Brief: How many lines in the rows below contain the string "dimensions"? Reply with the number alone.

Input for this task:

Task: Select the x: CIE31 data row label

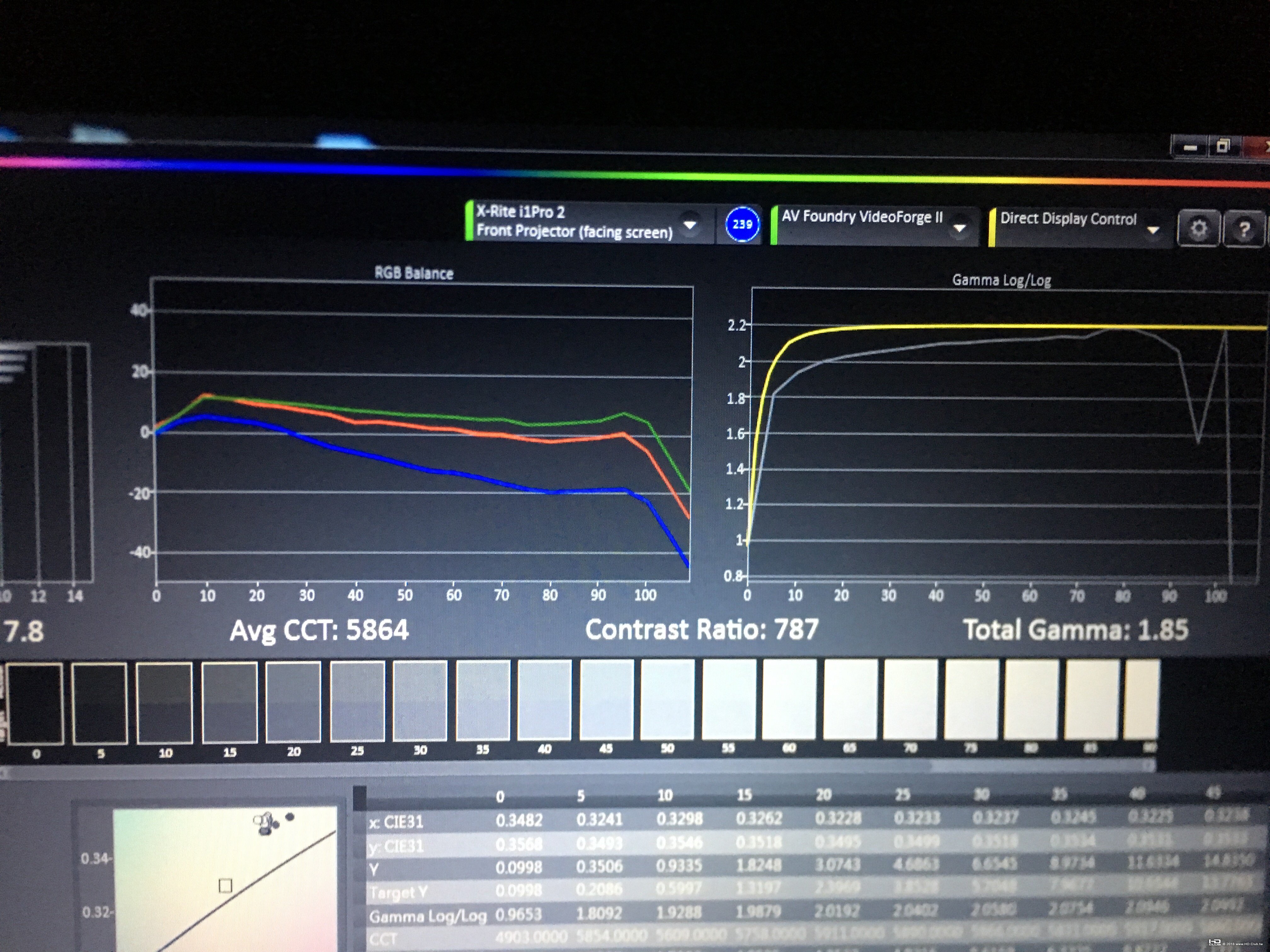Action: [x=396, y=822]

...

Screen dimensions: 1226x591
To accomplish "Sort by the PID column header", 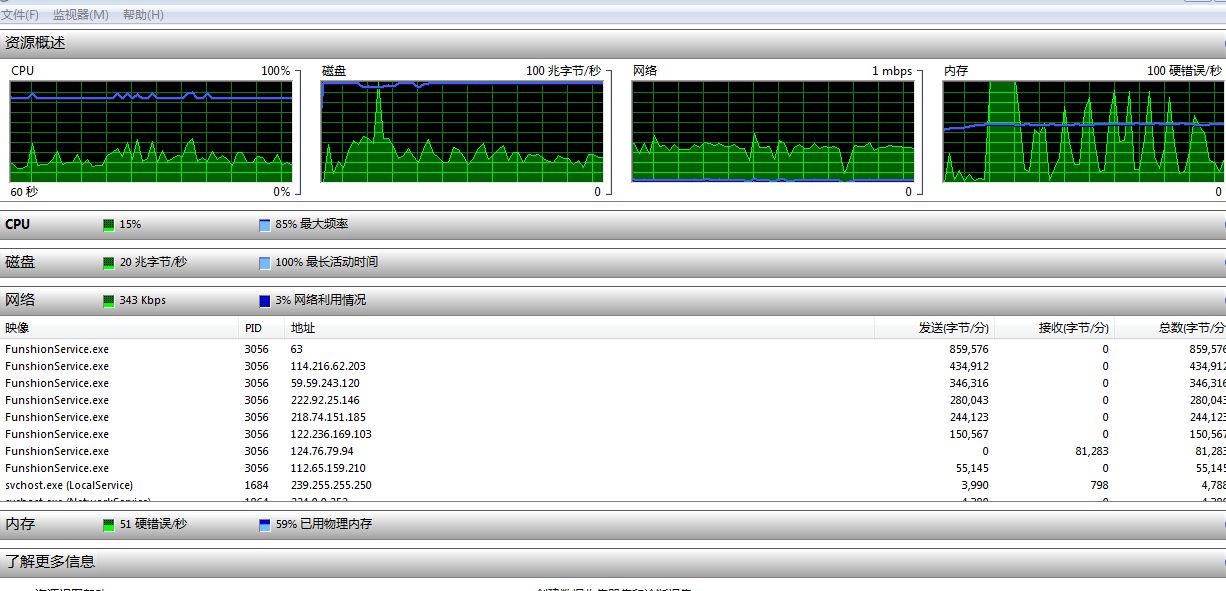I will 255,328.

==

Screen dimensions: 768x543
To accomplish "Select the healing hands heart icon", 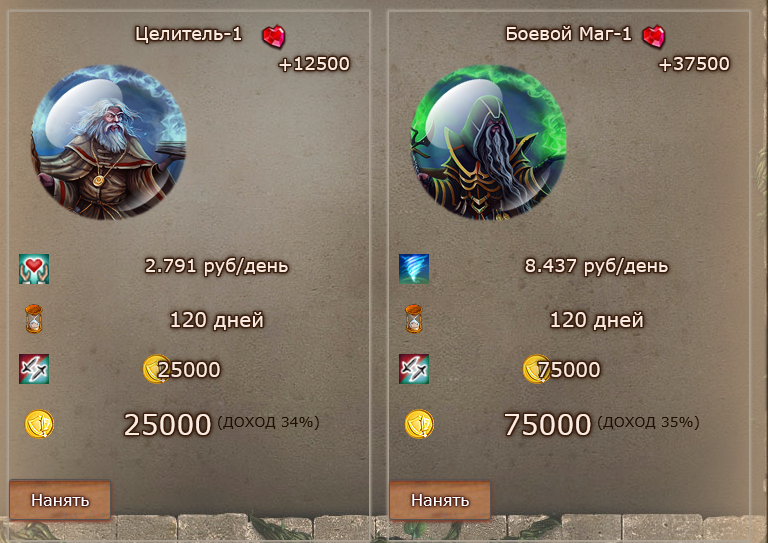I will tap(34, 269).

Expected output: 2